Voici les 5 choses importantes à savoir:

1) 1 femme sur 5 et 1 homme sur 10 ont vécu une agression sexuelle à l’enfance;
2) Dans plus de la moitié des situations d’agressions sexuelles, les victimes connaissaient leur agresseur (membres de la famille, proche, etc);
3) Le 2/3 des victimes d’agression sexuelle à l’enfance et/ ou à l’adolescence ont des problèmes psychologiques;
4) Les adultes qui ont été des victimes d’agression sexuelle à l’enfance et/ ou à l’adolescence éprouvent souvent des répercussions sur leur santé physique (particulièrement des problèmes chroniques)
5) Facteurs des barrières du dévoilement

*Socioculturels : Manques de services, stigma social, tabou de la sexualité, culture/ période historique

*Relationnels : Réseau social fragile, violence et dysfonctionnement, dynamiques de pouvoir, conscience des répercussions

*Individuels : Internalisation du blâme, mécanismes de protection, immaturité du développement

Les conférenciers :

* Delphine Collin-Vézina, Ph.D., Directrice du Centre de recherche sur les enfants et la famille de l’Université McGill. Titulaire d’une Chaire de recherche du Canada de niveau II.

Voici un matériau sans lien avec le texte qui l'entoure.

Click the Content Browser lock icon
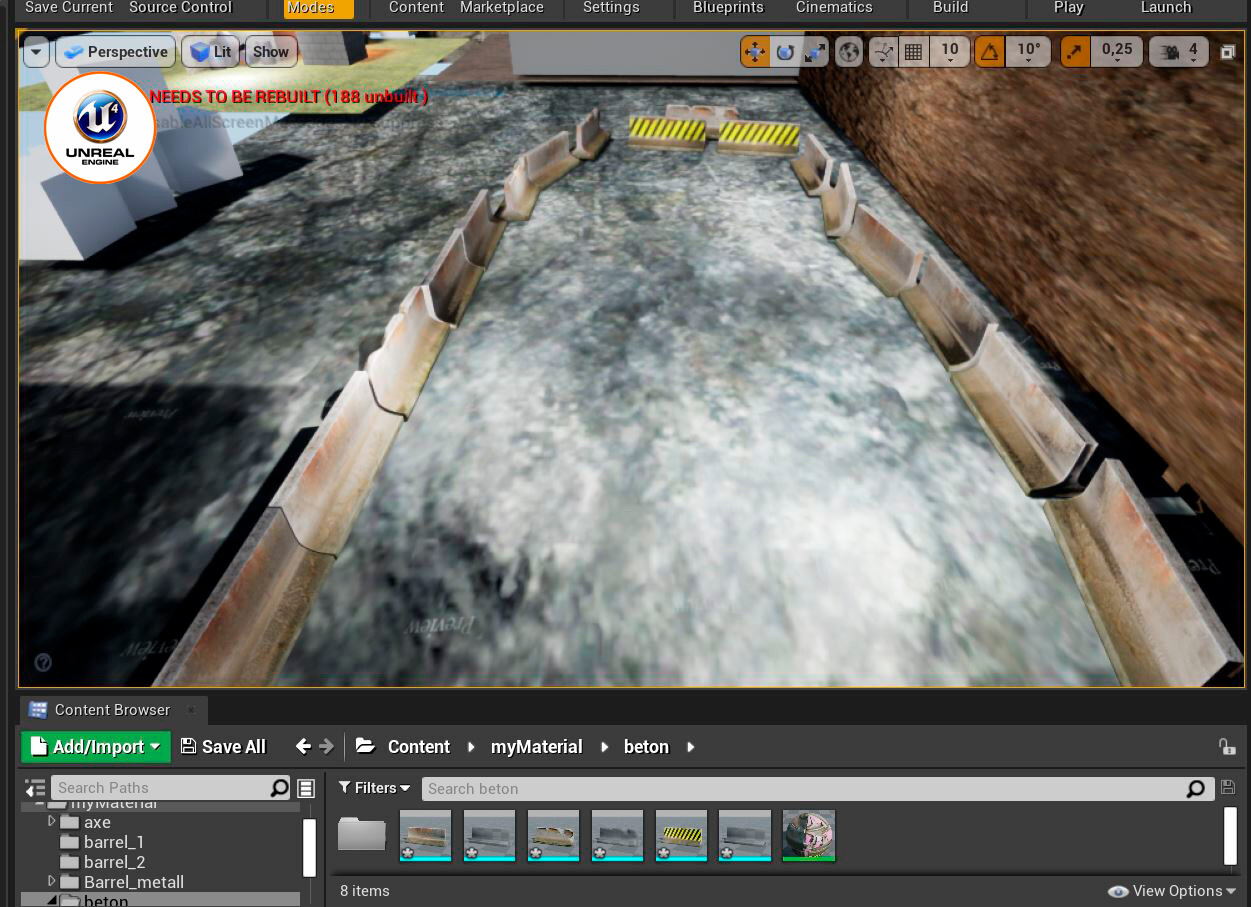point(1226,747)
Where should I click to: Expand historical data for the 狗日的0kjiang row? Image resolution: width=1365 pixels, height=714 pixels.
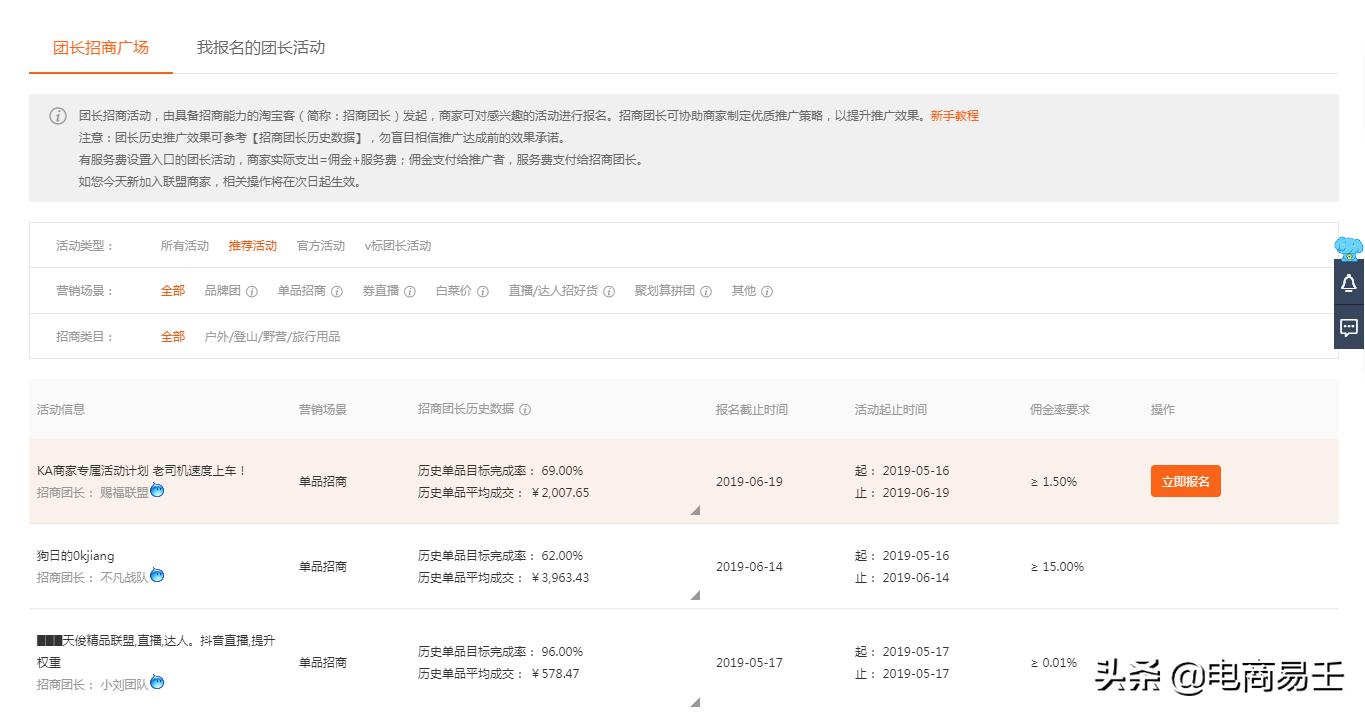pyautogui.click(x=695, y=595)
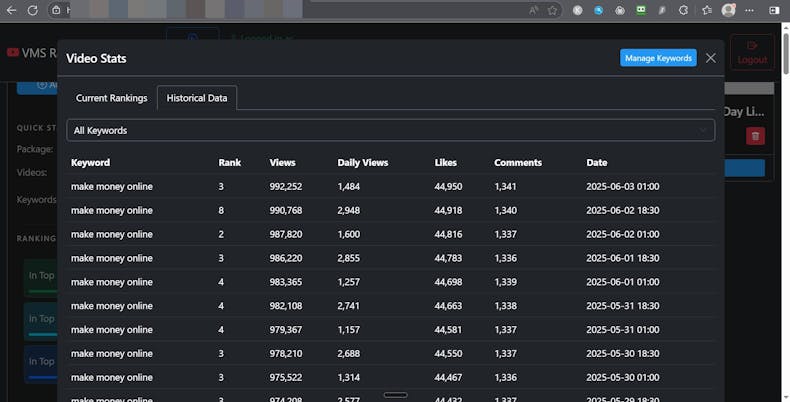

*Isabelle Daigneault, Ph.D., Professeure agrégée, département de psychologie, Université de Montréal. Directrice du Laboratoire de recherche sur les trajectoires de santé et de résilience de jeunes agressés sexuellement.

*Caroline Girard, Sgt/Coordonnateur, Service des projets d’enquêtes spécialisées – Exploitation sexuelle des enfants sur Internet, Sûreté du Québec.

*Patrice Renaud, Ph.D., Professeur titulaire au département de psychologie de l’Université du Québec en Outaouais (UQO) et titulaire de recherche au Centre de recherche de l’Institut Philippe-Pinel de Montréal (IPPM). Directeur du Laboratoire Applications de la réalité virtuelle en psychiatrie légale de l’Institut Philippe-Pinel de Montréal.

*Josée Rioux, MSS Criminologue (B.Sc.), travailleuse sociale (MSS), Présidente de l’Ordre professionnel des criminologues du Québec. Co-fondatrice et directrice générale du Regroupement des intervenants en matière d’agression sexuelle.

*David Henri, B.Sc. économique et politique, B.Sc. criminologie, Coordonnateur aux programmes et aux communications de l’Association des services de réhabilitation sociale du Québec.